What needs to be done: Answer with the number of lines in the records that contain "Copy" and with nothing else.

Records contained in a dataset:
______________________________
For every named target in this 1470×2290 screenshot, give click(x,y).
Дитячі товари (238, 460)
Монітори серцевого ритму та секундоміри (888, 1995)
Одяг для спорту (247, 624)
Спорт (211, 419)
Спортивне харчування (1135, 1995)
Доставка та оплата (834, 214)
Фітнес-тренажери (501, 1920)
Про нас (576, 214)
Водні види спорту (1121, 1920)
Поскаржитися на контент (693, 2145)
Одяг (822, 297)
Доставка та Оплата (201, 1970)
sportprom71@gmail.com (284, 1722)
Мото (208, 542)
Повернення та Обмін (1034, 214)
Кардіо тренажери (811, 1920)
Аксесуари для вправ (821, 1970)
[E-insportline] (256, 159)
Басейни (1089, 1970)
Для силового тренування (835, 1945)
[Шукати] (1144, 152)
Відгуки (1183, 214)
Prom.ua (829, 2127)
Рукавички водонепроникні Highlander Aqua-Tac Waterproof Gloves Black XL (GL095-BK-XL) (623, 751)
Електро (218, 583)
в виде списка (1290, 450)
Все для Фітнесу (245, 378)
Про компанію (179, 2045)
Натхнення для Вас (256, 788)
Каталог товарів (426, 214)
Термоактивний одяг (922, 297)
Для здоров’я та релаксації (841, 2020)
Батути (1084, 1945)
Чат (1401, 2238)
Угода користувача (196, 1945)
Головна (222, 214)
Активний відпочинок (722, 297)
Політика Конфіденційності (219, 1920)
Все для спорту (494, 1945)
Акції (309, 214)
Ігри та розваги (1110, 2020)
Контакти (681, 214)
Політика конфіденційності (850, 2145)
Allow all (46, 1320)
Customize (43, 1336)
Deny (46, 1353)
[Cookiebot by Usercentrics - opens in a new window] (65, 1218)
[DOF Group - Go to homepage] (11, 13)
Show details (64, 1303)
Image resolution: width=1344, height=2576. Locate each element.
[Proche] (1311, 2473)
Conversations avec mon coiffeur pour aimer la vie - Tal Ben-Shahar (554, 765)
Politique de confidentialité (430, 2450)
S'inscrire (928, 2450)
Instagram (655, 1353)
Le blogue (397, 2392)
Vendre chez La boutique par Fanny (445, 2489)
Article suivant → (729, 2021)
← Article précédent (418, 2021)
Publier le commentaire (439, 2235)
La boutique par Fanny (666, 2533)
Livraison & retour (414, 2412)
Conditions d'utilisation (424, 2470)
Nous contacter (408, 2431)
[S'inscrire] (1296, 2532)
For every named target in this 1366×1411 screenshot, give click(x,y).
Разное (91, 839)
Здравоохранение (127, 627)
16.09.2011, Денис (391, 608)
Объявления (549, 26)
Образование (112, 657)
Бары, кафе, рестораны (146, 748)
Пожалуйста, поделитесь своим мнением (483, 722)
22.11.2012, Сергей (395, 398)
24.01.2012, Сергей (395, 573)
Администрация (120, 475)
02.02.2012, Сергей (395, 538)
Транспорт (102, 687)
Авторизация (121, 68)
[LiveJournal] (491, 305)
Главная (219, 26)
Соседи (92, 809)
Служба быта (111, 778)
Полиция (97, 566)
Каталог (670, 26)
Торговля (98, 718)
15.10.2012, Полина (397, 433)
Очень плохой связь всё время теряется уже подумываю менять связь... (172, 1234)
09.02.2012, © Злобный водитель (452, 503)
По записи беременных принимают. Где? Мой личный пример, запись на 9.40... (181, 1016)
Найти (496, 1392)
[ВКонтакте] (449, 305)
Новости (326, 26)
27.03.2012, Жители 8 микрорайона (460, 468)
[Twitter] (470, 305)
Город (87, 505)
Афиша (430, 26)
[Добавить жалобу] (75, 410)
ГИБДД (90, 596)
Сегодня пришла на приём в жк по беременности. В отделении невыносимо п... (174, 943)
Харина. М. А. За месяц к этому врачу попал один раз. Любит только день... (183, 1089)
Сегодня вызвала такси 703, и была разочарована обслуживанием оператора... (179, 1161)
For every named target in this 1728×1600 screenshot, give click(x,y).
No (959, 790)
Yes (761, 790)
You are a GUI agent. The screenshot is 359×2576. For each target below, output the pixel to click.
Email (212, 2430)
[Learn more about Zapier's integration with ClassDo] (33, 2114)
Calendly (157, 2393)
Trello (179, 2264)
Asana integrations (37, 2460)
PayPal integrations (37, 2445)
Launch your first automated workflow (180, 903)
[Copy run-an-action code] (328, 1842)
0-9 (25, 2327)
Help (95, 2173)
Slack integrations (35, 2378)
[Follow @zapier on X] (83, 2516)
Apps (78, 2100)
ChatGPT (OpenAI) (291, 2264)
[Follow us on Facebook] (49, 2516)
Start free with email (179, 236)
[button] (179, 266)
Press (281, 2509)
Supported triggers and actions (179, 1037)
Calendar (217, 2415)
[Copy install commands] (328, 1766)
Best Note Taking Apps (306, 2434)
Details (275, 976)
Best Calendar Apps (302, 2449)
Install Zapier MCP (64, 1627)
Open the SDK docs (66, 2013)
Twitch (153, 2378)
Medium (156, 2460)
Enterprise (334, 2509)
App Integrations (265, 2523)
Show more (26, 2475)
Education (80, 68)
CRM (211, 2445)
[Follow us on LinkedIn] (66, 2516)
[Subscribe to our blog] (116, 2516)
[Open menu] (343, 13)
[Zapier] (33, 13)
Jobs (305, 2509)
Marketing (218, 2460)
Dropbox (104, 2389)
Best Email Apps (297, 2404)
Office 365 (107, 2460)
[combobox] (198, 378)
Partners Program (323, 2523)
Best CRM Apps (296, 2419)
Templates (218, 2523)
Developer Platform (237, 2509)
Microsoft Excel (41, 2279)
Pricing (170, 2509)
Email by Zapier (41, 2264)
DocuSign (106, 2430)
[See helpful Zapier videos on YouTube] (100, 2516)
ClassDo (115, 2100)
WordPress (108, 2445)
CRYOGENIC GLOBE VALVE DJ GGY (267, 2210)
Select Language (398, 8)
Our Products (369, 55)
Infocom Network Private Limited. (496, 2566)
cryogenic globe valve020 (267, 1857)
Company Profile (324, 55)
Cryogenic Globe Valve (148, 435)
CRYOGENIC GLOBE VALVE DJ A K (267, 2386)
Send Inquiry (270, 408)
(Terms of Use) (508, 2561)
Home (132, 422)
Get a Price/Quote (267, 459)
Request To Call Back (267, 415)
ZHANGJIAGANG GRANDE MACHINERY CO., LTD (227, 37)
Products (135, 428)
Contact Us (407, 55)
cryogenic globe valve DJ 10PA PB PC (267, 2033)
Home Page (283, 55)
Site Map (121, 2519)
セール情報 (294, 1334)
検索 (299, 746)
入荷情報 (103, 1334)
______________________________
Exercise response: 2